Since 1993, more than 48,000 people have died trying to flee to Europe. Most of them drowned in the Mediterranean. Others have been shot at border crossings.

Men, women, young people, children and babies. Europe is a fortress for refugees. To scandalize this, we took part at the 32 hours long remembrance “Call their names” in the Protestant Church am Kreuzberger Passionskirche. The names were read, candles were lit in their honour, stones as a symbol of the burden they had to carry and some details of each deceased person were written on a piece of cloth and attached to an installation. In this way, we build public memorials together in memory of the deceased.

In this contest we introduced our work and demanded solidarity from the communities. Especially, from the church which should be in the forefront of fighting for inclusion and justice. Below is our full text.

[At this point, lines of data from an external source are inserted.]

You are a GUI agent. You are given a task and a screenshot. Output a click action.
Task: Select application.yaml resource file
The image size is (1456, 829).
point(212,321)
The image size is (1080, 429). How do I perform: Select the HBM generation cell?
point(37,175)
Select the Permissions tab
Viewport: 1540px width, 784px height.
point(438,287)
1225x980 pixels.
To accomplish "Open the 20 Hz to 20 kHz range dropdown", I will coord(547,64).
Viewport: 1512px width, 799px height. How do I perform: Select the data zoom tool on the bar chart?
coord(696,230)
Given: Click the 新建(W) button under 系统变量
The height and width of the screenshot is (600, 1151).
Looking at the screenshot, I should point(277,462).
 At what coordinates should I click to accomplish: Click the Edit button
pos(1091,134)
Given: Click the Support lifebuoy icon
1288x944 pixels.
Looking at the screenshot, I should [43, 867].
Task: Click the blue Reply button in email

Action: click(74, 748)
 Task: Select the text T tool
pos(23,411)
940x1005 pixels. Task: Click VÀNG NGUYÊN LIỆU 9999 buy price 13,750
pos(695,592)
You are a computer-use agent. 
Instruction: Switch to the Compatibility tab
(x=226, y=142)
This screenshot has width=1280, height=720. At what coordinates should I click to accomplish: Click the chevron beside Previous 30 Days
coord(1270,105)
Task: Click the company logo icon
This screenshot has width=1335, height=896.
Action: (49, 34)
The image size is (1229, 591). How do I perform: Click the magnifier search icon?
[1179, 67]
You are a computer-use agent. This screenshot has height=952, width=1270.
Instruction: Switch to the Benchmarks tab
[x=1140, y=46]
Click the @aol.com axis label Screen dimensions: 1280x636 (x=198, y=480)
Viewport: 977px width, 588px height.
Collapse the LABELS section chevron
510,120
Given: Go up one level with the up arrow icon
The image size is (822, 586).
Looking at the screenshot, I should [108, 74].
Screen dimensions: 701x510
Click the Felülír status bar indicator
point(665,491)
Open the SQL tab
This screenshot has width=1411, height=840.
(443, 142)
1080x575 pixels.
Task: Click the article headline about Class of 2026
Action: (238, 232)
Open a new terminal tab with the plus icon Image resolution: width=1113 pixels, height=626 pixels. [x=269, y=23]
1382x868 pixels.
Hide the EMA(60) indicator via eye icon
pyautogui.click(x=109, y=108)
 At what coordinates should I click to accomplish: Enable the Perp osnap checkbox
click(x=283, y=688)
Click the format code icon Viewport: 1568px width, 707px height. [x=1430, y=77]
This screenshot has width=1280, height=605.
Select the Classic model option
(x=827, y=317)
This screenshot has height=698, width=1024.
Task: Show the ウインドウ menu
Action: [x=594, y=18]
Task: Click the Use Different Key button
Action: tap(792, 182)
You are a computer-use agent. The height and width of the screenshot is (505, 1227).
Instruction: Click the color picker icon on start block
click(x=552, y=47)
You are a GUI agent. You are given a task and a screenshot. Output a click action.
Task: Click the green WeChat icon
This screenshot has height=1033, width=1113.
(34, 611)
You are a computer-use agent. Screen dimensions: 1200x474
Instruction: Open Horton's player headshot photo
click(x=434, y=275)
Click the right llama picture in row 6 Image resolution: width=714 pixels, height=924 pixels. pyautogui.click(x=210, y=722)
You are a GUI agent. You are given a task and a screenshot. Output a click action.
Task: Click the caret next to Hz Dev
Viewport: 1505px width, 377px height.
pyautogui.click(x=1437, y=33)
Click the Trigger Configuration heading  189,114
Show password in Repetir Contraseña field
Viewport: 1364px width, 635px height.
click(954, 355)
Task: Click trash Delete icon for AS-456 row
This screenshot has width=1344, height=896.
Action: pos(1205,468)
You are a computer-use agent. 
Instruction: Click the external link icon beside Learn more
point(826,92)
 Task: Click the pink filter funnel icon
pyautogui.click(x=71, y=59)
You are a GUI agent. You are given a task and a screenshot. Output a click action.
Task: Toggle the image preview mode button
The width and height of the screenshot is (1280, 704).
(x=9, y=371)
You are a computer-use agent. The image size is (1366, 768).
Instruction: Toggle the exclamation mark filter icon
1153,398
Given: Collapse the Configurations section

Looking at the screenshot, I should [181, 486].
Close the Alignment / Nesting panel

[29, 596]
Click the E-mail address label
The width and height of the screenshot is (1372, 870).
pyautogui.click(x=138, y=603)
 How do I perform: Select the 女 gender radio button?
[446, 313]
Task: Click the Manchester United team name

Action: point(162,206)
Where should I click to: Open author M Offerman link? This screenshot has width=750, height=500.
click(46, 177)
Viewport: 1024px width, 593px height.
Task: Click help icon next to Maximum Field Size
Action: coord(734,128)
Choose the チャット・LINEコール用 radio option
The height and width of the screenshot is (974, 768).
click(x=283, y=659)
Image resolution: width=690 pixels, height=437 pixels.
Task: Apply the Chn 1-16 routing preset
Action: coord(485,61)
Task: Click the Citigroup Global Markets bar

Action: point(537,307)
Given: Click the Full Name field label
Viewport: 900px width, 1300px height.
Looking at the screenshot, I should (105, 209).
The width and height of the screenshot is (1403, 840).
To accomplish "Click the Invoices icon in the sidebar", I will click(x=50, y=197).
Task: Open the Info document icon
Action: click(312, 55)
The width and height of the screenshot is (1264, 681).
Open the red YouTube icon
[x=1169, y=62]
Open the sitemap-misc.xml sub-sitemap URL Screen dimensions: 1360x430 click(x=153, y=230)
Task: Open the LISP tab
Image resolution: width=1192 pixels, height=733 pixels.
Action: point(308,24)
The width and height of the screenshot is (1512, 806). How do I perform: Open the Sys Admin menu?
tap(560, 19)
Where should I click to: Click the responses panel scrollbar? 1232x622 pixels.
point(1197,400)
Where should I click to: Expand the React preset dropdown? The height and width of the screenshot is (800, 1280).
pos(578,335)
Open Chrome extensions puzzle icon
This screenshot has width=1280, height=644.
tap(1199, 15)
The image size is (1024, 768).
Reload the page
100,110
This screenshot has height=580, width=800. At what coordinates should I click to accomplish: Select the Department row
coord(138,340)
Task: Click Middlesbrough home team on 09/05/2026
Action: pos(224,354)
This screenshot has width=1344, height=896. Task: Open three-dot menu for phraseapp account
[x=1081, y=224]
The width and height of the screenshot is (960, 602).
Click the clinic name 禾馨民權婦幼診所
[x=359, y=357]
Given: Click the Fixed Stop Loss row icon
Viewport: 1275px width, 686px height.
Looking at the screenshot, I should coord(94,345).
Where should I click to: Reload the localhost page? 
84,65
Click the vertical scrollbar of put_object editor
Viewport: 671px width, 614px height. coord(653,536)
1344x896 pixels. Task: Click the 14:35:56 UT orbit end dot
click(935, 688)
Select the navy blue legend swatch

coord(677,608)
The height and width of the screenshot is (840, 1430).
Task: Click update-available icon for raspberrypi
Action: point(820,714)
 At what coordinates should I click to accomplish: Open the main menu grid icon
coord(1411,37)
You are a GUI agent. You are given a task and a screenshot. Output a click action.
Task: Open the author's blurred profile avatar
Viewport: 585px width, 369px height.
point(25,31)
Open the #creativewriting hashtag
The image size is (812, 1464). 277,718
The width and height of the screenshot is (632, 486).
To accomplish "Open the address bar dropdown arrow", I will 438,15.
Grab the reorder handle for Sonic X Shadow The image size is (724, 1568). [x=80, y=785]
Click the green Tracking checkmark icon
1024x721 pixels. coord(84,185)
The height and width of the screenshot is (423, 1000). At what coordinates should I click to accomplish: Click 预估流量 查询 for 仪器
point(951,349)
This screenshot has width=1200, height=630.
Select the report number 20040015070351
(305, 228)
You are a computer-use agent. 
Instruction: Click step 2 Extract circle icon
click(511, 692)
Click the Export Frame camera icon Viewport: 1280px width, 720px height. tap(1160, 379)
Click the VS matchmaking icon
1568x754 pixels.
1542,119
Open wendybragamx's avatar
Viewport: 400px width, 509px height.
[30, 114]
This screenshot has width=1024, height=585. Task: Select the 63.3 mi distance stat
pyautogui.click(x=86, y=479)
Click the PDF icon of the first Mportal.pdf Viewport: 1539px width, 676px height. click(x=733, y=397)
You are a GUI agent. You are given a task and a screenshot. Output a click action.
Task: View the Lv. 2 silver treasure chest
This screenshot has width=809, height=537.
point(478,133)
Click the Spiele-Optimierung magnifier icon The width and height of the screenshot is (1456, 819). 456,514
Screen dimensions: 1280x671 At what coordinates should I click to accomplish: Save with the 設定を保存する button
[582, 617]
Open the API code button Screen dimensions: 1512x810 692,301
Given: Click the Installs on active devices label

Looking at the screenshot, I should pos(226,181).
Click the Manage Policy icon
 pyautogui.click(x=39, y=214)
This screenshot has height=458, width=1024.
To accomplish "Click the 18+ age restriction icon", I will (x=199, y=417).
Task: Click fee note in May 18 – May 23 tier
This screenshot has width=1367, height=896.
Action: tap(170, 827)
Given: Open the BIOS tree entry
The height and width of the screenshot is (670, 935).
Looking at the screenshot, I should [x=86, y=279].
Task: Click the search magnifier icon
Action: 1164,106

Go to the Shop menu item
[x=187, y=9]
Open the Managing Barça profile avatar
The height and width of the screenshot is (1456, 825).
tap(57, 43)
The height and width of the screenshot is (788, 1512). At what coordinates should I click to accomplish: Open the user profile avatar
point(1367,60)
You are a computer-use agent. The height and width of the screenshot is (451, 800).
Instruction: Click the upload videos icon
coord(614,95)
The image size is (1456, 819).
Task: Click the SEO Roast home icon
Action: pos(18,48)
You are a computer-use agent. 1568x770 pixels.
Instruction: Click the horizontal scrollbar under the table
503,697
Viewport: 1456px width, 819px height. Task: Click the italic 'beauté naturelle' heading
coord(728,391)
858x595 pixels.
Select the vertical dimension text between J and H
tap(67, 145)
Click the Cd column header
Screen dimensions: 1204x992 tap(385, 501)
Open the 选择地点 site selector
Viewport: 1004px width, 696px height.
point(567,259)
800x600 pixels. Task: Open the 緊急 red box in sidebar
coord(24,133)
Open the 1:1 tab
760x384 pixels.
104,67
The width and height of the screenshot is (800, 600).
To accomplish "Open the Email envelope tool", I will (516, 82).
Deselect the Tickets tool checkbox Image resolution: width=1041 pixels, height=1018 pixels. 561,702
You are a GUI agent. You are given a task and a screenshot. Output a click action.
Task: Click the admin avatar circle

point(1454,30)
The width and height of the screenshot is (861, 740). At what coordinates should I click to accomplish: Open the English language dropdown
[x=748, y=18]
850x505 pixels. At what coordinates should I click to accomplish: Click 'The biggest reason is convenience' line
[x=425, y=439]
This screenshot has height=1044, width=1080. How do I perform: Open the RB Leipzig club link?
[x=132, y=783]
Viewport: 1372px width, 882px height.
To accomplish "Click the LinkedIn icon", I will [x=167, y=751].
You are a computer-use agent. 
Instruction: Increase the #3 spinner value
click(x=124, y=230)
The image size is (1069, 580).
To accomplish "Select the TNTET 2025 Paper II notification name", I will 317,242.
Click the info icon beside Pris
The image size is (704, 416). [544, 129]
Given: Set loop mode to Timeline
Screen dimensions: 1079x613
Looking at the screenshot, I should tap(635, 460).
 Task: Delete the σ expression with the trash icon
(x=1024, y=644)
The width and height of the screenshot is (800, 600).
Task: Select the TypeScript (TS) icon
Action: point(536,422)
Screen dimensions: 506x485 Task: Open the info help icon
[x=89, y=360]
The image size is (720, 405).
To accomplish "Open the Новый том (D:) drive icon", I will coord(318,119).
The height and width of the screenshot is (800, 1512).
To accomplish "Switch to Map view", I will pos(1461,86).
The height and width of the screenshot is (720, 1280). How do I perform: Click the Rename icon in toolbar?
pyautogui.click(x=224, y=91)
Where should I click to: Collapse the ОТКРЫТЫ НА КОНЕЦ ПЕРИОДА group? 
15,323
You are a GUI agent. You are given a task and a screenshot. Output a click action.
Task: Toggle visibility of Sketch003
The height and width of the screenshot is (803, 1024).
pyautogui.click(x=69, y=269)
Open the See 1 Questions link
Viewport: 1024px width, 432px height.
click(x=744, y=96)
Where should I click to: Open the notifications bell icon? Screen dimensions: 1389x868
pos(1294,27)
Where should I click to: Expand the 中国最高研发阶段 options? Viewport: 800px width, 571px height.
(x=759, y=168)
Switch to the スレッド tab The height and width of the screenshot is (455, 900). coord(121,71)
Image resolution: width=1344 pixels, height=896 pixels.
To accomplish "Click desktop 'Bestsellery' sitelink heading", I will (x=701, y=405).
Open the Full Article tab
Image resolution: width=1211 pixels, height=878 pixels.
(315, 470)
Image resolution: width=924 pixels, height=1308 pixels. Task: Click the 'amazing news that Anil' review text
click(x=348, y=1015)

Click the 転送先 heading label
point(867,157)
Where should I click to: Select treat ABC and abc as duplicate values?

We thank you for the opportunity to speak to you. We came together to grief for the dead, killed on their way to look for safety and future. May god bless their remembrance and be their peace.

Some of us also had to pass the deadliest border of the world: the Mediterranean. But death not only waits at the EU Borders. It is borders of isolation, exclusion, neglect and discrimination that are waiting for the people in the refugee Camps inside of Europe and germany.

But we want to live and this is why we took up the struggle: for a better future for all of us.

We are from Women in Exile & friends, an initiative of refugee women founded in Brandenburg in 2002 by refugee women to fight for our rights. We decided to organize as a refugee women’s group because we have made the experience that refugee women are doubly discriminated against not only by the racist refugee laws but also as women. The struggles of Women in Exile are based on the advocacy of refugee women’s rights and empowerment.

We campaign against discriminatory and racist refugee laws. We raise awareness through activism and documentation of our work of the living conditions in the isolated collective accommodations. These are normally situated in remote areas or at the outskirt of cities. Women* experience gender-based violence and barriers to their emancipation in these accommodations.

The concrete situation of refugees living here is becoming more and more precarious. The much fought and out-dated racist voucher system is reintroduced and is now euphemistically called a payment card. The EU decision on the new GEAS guidelines locks refugees in detention camps at Europe’s external borders.

We are being forced to stay longer in receiving centres – up to 18 months. In there we work as translators, gardeners, painters and in the childcare for 80 cents an hour. We hate this will to oppress and exploit us.

A deportation centre has recently been opened in Eisenhüttenstadt where men, women and children are awaiting deportations to Poland. A country that does not want them and are put into prisons on arrival. Those seeking protection are targeted as scapegoats for all the problems in society, and deportations, racism and discrimination are popular policies.

Our campaign fights for “No lager for women*! Abolish all lagers!”. Important is the empowerment of women* to overcome barriers to language, housing, employment, legal and health issues.

We need a solidarity that challenges injustice, making our fight, your fight, to end oppressive and discriminatory structures and create a society that is just and inclusive of all.

We need solidarity and support through donations for our work to make a positive impact on refugee women* living in this society. A solidarity that encourages self-reliance and creates opportunities for social inclusion.

Our demands are and still remain:

Stop deportations!

No lagers for women and children, abolish all lagers!

No to GEAS!!

Abolish Bezahlkarte!!

Right to come, right to go, and right to stay!!!